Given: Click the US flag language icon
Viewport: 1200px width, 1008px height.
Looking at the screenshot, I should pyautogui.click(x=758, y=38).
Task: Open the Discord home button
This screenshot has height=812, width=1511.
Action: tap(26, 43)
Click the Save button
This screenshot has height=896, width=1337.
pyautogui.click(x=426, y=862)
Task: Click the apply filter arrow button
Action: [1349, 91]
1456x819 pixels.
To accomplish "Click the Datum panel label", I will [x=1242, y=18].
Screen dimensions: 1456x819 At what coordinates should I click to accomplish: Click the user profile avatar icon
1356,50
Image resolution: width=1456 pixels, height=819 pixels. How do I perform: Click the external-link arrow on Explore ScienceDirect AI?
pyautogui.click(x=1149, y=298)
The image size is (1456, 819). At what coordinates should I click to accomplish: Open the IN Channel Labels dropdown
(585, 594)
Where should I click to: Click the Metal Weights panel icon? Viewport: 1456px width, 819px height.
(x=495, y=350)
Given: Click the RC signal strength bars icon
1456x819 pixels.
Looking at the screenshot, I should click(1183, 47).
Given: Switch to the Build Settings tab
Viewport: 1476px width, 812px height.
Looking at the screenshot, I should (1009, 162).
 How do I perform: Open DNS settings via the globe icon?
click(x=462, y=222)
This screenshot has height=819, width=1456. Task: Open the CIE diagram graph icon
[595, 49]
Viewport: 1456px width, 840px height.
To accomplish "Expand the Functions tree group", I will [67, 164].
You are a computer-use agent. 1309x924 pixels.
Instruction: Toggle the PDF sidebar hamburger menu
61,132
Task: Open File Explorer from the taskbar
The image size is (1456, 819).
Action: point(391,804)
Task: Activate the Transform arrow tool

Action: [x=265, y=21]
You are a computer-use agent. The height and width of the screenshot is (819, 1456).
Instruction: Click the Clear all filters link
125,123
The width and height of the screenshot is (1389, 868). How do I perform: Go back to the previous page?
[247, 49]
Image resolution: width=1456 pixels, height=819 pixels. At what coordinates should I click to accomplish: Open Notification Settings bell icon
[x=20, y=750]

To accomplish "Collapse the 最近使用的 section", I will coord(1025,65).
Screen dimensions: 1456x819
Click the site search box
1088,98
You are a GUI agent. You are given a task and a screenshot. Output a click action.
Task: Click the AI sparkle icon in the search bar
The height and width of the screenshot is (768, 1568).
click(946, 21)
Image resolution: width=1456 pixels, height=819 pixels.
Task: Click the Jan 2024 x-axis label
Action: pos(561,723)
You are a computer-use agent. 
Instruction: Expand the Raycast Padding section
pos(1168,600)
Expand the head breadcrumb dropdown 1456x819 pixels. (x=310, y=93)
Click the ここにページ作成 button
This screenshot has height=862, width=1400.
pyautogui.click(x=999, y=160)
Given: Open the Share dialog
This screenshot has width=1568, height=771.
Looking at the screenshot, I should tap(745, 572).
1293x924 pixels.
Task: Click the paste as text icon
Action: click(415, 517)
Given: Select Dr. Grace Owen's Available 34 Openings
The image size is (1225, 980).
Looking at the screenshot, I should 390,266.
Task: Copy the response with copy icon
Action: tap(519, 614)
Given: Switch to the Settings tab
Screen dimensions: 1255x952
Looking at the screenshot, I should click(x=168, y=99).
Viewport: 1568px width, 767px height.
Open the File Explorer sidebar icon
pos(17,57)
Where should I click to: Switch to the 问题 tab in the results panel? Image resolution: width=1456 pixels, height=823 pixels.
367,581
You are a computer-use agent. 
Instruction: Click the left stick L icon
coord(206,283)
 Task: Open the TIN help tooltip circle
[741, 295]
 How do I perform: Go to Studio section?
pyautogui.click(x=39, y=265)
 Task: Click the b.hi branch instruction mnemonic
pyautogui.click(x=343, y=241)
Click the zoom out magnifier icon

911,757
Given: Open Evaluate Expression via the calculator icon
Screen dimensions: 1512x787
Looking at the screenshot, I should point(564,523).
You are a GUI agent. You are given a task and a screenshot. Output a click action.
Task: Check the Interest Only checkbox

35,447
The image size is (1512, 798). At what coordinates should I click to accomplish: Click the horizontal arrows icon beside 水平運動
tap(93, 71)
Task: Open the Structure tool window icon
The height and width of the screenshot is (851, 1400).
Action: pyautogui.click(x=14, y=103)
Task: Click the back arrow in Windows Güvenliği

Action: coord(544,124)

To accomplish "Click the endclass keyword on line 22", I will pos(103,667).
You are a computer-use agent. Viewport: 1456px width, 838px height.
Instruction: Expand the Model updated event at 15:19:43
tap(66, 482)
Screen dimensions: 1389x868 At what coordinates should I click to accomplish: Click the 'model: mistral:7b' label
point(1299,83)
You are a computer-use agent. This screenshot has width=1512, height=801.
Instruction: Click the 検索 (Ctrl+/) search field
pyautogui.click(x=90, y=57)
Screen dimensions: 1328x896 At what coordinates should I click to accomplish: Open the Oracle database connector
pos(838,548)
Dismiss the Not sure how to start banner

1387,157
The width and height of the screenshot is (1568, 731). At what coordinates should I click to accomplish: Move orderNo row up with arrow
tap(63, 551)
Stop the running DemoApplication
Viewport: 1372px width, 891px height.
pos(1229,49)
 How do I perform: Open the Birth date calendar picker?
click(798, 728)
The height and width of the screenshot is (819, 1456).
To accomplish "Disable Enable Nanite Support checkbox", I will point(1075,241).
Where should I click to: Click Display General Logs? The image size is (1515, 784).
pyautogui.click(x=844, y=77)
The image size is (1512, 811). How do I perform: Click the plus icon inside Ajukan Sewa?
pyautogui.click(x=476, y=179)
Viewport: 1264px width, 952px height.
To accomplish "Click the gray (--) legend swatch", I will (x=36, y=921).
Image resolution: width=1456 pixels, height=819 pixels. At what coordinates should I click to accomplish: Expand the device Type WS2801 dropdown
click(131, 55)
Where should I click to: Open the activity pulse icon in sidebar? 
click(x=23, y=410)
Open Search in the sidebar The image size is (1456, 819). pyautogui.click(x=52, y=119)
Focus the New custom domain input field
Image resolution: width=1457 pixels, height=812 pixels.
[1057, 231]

########

Find the string "computer" in the listing and return every line that holds it.

You are a computer-use agent. 1309x924 pixels.
You are a computer-use agent. The height and width of the screenshot is (819, 1456).
You are a computer-use agent. 
You are a computer-use agent. 
You are a computer-use agent. Viewport: 1456px width, 838px height.
You are a computer-use agent. This screenshot has width=1512, height=801.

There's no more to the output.